↓

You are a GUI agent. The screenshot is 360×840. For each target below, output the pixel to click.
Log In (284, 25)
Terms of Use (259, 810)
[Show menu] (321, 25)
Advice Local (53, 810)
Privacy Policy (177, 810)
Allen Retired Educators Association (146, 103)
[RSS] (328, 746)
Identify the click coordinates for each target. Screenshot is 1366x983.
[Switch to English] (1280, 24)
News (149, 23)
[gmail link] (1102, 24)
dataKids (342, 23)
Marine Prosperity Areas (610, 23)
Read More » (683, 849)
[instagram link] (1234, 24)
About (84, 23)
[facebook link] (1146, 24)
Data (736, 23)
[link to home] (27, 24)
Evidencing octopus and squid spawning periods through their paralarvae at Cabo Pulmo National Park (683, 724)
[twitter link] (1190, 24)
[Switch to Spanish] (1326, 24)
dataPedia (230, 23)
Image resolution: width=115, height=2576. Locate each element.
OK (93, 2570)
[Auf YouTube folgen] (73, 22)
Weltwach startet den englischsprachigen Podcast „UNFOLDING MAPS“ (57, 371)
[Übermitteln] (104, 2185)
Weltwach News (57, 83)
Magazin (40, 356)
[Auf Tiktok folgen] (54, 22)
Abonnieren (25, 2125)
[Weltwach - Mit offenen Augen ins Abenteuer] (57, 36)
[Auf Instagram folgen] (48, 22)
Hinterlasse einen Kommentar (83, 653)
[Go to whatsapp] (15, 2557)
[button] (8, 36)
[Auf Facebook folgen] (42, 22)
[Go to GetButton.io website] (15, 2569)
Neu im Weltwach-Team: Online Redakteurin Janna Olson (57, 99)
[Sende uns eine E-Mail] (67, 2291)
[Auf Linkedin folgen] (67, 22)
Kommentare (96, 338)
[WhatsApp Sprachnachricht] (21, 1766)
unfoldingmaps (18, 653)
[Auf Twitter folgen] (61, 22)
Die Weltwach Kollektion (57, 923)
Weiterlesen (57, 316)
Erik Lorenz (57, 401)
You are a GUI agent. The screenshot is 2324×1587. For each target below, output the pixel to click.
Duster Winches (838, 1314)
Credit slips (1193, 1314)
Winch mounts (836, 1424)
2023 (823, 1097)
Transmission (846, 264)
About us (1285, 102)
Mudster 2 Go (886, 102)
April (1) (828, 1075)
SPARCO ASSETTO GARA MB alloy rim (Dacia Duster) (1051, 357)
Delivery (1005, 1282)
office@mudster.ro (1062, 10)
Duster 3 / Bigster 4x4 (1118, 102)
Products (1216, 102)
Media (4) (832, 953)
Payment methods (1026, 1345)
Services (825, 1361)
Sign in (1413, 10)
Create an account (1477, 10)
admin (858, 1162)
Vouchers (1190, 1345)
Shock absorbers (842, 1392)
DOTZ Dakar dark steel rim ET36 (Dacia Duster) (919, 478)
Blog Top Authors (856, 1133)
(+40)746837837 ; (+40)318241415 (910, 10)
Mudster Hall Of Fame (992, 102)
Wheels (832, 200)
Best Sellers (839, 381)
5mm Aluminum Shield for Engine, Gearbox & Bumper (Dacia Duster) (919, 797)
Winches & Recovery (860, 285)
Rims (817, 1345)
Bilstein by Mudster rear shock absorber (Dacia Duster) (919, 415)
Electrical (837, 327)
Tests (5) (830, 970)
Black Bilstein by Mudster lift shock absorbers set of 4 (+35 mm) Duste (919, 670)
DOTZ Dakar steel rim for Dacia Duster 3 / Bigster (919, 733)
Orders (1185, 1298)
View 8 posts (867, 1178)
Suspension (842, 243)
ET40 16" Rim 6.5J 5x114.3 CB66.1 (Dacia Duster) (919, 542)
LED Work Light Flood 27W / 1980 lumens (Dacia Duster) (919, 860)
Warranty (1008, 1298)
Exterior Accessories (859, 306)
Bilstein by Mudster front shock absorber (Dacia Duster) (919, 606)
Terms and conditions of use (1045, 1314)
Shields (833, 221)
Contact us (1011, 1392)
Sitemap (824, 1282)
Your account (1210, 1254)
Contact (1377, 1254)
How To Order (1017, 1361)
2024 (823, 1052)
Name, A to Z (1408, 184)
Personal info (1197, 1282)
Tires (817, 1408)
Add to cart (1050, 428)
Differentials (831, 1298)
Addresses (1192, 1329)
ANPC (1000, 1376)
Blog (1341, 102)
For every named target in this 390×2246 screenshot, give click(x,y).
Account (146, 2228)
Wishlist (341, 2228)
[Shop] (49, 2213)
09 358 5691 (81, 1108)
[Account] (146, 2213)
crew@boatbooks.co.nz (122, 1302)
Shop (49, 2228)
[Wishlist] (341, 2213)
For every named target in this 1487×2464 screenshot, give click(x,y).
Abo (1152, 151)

↑

WORK TO BE COMPLETED: Return word for word the line with "ANPC (1000, 1376)" and every line after it through the end of the records above.

ANSWER TO THIS PROBLEM:
ANPC (1000, 1376)
Blog (1341, 102)
For every named target in this 390×2246 screenshot, give click(x,y).
Account (146, 2228)
Wishlist (341, 2228)
[Shop] (49, 2213)
09 358 5691 (81, 1108)
[Account] (146, 2213)
crew@boatbooks.co.nz (122, 1302)
Shop (49, 2228)
[Wishlist] (341, 2213)
For every named target in this 1487×2464 screenshot, give click(x,y).
Abo (1152, 151)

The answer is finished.